Background: To investigate the application of Flow-through free vascularized fibular graft combined with Vacuum Assisted Closure for the patients suffering from tibial defects caused by chronic osteomyelitis. Methods: We retrospectively analysed 20 cases of patients who accepted this operation in the treatment of tibial defects. Among the tibial defects, six cases resulted from blood stream infection while 14 cases resulted from comminuted fractures. All the patients included in the study were accompanied with 1 to 3 sinuses. The length of the defects ranged from 6cm to 16cm, with an average of 11.3cm. 6 patients were also faced with soft tissues defects combined with tendon or bone exposures, and the defects areas ranged from 11cm×7cm to 19cm×14cm. There were 5 patients suffering from fibular fractures at the same side of the defects. The courses of this disease were 5.5 -15 months, with an average of 9.8 months.Results: The patients included in the study were followed up from 10 months to 4 years, with an average of 1.9 years. Sinuses of 18 patients healed within 4 weeks, giving a primary healing rate of 90%. We undertook debridement of the remaining sinuses and they healed within 2 weeks.

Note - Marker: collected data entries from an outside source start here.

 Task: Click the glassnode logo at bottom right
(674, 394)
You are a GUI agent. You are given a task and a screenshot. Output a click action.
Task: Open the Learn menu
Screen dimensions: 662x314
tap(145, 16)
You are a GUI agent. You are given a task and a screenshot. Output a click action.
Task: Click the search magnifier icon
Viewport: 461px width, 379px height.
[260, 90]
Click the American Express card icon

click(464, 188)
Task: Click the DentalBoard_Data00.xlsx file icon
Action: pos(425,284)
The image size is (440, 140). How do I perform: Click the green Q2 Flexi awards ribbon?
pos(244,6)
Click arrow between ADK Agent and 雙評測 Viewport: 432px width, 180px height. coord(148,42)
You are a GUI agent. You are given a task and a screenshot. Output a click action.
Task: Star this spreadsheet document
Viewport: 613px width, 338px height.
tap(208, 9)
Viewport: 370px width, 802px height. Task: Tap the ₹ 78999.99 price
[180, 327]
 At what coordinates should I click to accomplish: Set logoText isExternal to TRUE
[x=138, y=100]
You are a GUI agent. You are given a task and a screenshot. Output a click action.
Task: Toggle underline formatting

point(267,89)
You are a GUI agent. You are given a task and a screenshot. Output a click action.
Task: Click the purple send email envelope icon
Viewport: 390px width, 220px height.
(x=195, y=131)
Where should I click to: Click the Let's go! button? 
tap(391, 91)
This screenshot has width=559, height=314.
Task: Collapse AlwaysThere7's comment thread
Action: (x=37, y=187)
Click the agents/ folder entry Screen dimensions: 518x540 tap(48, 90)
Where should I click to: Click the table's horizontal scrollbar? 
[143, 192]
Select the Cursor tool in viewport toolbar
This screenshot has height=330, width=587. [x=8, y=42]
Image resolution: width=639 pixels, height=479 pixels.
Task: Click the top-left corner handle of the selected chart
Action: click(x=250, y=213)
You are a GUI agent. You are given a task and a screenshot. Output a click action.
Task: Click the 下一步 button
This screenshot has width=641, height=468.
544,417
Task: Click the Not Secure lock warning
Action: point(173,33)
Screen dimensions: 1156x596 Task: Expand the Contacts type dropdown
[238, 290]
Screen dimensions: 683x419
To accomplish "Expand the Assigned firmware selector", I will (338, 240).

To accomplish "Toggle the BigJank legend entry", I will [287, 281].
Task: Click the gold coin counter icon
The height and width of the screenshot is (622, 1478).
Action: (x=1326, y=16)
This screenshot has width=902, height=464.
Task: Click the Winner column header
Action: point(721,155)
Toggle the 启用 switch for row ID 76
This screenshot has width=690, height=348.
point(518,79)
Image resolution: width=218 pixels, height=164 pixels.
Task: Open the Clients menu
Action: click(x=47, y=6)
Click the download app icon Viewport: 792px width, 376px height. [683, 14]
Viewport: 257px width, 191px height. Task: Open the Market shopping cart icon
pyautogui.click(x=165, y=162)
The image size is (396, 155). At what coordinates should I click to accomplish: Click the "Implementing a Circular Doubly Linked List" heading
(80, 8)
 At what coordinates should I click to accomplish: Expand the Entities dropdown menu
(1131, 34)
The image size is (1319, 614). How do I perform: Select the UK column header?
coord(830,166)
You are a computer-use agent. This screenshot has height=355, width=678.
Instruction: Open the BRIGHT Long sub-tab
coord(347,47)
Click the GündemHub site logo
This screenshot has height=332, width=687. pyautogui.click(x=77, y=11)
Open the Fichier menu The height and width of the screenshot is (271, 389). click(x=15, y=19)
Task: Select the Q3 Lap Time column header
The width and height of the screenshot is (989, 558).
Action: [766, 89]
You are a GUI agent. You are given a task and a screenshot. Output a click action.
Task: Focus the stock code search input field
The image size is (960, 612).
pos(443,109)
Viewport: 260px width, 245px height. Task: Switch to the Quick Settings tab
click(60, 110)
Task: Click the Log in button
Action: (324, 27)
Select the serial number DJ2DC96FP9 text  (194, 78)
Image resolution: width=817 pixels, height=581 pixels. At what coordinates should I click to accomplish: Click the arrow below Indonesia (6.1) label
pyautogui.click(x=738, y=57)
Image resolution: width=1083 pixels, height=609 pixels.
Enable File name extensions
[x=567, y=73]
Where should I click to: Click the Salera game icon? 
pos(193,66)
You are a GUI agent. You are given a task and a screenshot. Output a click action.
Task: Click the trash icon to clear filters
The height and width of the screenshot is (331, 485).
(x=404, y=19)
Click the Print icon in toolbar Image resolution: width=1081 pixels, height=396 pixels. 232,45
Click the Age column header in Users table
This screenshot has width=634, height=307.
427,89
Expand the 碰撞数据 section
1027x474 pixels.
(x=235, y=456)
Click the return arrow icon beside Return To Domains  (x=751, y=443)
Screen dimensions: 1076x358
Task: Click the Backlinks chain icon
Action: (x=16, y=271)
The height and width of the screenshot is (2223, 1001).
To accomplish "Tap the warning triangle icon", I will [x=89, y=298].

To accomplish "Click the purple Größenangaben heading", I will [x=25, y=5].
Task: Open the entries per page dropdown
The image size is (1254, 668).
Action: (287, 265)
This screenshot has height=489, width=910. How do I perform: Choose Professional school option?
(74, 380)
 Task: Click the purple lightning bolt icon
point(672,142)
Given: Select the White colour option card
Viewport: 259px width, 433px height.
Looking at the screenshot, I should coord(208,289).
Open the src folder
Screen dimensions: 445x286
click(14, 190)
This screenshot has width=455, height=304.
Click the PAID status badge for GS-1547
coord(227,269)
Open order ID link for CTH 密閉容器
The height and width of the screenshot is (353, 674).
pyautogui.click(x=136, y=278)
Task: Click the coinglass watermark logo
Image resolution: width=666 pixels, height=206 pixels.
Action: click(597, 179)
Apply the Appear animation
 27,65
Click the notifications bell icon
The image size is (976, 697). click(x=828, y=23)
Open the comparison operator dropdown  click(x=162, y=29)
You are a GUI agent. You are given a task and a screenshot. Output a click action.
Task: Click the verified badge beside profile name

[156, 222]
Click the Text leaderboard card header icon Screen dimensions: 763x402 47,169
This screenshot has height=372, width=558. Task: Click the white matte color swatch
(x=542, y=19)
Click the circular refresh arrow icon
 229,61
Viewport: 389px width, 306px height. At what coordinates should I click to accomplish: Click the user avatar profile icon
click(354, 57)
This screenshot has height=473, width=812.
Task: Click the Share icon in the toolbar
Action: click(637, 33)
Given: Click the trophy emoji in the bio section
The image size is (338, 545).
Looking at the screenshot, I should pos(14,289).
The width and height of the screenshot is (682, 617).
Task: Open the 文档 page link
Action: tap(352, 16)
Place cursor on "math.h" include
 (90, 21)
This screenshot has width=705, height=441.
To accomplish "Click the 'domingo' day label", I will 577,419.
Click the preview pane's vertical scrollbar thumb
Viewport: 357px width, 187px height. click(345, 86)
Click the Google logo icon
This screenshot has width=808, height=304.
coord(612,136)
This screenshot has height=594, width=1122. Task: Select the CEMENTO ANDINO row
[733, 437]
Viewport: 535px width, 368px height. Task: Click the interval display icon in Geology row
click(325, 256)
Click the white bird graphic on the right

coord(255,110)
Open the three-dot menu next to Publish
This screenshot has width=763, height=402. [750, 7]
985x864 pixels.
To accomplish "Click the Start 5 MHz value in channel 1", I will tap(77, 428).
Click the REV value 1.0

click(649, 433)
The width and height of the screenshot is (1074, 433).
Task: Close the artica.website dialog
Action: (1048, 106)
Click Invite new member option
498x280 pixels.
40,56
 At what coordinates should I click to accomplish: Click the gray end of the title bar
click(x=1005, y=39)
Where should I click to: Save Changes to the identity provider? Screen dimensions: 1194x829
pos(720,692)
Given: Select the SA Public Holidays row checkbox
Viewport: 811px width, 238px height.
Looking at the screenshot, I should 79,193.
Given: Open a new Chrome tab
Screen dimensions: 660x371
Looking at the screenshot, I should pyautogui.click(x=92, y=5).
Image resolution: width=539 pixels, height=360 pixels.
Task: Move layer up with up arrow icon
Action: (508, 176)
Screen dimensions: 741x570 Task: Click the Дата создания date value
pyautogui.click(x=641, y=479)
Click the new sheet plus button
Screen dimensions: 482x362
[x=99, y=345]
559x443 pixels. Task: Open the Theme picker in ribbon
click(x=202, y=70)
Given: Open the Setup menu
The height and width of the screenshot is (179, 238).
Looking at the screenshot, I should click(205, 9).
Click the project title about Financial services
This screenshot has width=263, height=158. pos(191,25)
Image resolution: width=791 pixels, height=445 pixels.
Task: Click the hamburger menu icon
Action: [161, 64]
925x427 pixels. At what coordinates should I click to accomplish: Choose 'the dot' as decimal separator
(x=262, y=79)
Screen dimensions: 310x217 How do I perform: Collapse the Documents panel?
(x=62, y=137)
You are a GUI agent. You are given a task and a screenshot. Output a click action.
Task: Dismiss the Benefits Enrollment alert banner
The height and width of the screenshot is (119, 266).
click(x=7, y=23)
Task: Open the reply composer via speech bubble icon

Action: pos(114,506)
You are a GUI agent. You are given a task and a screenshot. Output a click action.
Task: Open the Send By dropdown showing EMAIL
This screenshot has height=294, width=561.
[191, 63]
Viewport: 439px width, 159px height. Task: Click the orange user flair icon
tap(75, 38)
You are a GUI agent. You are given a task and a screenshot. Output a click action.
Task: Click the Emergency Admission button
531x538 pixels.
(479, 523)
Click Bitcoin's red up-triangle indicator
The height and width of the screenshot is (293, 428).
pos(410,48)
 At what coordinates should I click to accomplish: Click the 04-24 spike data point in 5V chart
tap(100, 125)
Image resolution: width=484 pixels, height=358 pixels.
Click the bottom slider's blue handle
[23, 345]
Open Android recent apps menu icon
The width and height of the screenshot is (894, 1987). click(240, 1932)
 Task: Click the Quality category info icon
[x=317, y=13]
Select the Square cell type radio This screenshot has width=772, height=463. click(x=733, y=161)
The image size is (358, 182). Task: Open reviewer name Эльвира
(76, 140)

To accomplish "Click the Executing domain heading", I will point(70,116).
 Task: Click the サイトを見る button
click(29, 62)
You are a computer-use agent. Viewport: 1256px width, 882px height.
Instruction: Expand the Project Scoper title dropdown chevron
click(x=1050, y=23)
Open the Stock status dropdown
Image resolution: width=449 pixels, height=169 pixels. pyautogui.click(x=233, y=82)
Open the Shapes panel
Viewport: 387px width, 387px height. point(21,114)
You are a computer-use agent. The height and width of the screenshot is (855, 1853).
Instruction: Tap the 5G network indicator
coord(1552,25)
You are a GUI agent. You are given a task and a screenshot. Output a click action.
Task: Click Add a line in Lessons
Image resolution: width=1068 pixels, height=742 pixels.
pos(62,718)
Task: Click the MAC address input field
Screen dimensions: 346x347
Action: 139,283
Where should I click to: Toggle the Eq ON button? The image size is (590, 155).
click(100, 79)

All skin flaps grafted to the patients survived, thus the survival rate was 100%. The radiographs indicated that 18 patients had good prognosis and the primary union time of grafting fibula were from 4 to 8 months, with average of 6.3 months. The healing patients achieved an average of 25.6 points based on the Enneking evaluation system which was used to evaluate the function of limbs after the operation, indicating that 85.9% of the limb function recovered. 4 patients required revision surgery for complications resulting from the operation: 1 wound breakdown, 2 bone non-unions, 1 graft fracture. Infection occurred only as a pin-tract infection, and was controlled with oral antibiotics and repeated dressing; there was no deep infection out of control in any of these patients.
Conclusion:The flow-through free vascularized fibular graft did not only repair tibial defects, but retained the continuity of trunk vessels. The flowthrough fibular graft combined with Vacuum Assisted Closure (VAC) controlled the infection, shortened the course of treatment, and effectively restored limb function when applied to the treatment of tibial defects.